Classe ’85, cantautore. Paolo Preite lo è “da sempre”. Non c’è stato un momento in cui ha iniziato a scrivere canzoni ma un periodo in cui ha cominciato a pensare che poteva fare della musica l’attività principale della vita anche da adulto.

Come è arrivato l’album Don’t Stop Dreaming, in uscita a primavera?

Per caso, come spesso accade per le cose più belle della vita. Questo album è nato dalla mia folle idea di contattare e coinvolgere due grandi artisti americani: Fernando Saunders, bassista di Lou Reed e mio attuale produttore, e Kenny Aronoff, batterista di fama mondiale che ha lavorato, tra gli altri, con gli Smashing Pumpkins, Bob Dylan, i Rolling Stones, Vasco Rossi. Dopo cinque anni di duro lavoro e sacrifici, il disco è pronto e non vedo l’ora di tornare a suonare dal vivo: i miei ultimi concerti risalgono ad un anno fa. Un tour in Danimarca e un live al Circolo degli artisti a Roma.

Hai scelto di cantare in lingua inglese.

Cantare e scrivere in inglese perché ho una estrema passione per questa lingua, che coltivo quotidianamente; ma ciò non significa che in futuro non possa cantare anche in italiano o in altre lingue. Nell’album in uscita, ad esempio, c’è un brano in italiano, si chiama “Io re di me” e devo ammettere che sono molto soddisfatto e sorpreso per come è uscito.
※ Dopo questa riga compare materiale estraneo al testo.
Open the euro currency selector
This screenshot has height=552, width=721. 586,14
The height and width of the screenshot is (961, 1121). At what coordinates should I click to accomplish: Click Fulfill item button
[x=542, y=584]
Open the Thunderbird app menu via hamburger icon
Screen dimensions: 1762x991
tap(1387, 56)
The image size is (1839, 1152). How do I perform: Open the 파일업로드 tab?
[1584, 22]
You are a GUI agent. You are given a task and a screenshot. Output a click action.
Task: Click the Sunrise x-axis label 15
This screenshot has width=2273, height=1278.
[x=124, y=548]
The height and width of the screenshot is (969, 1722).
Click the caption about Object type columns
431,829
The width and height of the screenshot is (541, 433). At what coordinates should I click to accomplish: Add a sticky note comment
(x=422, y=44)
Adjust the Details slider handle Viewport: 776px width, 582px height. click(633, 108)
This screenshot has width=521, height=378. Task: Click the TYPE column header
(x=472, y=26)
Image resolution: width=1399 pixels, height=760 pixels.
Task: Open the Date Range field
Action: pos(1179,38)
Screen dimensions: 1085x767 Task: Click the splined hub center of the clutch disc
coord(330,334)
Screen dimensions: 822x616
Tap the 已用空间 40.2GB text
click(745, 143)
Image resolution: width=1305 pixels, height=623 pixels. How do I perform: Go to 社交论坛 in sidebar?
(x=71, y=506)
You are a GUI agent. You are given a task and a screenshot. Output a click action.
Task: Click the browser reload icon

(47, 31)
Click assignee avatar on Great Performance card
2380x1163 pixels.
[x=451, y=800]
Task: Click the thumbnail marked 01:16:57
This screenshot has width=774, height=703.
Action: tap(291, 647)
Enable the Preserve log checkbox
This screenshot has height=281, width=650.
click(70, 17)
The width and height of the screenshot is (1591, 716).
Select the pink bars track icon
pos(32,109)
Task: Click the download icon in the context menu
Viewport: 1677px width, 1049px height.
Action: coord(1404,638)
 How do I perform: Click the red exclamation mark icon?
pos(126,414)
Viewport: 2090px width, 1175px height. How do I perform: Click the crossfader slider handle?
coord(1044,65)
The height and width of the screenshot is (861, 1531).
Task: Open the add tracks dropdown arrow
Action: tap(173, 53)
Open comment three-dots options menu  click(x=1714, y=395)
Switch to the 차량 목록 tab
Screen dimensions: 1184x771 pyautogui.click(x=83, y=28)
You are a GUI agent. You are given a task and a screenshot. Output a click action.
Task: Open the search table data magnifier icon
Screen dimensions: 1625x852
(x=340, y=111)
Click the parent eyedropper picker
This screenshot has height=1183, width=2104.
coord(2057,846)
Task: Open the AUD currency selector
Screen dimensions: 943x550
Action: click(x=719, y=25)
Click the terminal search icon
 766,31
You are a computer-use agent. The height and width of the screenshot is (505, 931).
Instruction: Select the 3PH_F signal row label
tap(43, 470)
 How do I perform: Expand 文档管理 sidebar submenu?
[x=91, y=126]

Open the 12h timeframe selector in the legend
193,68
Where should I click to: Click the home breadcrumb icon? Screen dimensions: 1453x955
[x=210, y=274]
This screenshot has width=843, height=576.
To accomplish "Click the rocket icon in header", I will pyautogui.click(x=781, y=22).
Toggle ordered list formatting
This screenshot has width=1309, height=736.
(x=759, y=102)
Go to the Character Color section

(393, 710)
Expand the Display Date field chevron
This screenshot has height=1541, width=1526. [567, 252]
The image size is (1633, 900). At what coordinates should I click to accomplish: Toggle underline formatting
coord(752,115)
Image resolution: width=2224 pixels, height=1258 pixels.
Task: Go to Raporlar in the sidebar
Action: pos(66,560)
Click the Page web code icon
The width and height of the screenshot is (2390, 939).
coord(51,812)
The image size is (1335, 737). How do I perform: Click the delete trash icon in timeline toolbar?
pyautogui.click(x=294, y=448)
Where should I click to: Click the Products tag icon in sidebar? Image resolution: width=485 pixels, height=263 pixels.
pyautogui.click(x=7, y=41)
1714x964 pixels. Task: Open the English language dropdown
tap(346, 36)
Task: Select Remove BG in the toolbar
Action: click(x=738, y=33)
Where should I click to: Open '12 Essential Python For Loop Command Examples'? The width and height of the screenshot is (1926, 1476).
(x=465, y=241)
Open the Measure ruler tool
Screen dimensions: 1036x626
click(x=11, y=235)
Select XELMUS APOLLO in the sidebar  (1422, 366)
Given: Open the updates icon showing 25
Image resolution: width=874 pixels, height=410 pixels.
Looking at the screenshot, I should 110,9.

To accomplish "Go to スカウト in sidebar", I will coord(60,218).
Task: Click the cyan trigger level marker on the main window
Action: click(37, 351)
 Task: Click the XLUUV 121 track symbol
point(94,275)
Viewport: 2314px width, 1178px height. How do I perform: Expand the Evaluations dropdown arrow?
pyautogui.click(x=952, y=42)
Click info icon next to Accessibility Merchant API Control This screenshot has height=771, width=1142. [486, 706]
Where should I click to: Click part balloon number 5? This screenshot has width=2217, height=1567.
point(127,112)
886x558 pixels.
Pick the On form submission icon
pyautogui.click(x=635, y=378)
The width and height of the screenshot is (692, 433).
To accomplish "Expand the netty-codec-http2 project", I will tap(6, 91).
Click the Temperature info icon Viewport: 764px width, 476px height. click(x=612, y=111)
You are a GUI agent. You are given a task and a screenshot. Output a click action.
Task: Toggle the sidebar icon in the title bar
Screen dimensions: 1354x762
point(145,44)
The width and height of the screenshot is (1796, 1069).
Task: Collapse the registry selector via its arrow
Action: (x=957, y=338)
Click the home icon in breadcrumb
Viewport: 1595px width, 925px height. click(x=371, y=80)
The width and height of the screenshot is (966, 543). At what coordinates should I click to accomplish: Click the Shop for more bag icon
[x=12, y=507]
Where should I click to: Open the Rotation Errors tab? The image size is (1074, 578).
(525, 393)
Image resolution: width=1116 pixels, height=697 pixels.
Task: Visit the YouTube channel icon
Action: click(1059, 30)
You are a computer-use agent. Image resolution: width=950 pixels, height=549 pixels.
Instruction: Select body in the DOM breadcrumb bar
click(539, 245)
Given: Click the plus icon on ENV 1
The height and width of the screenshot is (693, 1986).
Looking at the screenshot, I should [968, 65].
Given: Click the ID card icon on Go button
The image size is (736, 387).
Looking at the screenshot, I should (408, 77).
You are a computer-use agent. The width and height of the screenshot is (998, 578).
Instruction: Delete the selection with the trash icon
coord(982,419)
Quali sono i musicisti ai quali ti ispiri?

Ho ascoltato tonnellate di musica sin da quando ero bambino. È impossibile fare un elenco degli artisti che ho nel mio background musicale, i primi dieci che mi vengono in men- te: Neil Young, i Queen, Bruce Springsteen, Bob Dylan, Van Morrison, i Beatles, Al Green, Bobby Womack, Lou Reed e Leonard Cohen. Com’è stato lavorare con Fernando Saunders e con Kenny Aronoff? È stata un’esperienza indescrivibile e che porterò sempre con me. Mi hanno trasmesso le basi per poter essere un buon songwriter. Avere i loro nomi in questo mio debutto discografico mi inorgoglisce moltissimo perché hanno contribuito a scrivere le più belle pagine della musica rock e pop internazionale. E poi nel disco hanno suonato altri musicisti professionisti provenienti da varie zone del mondo… È uno dei migliori risultati prodotti dalla globalizzazione, un melting pot musicale.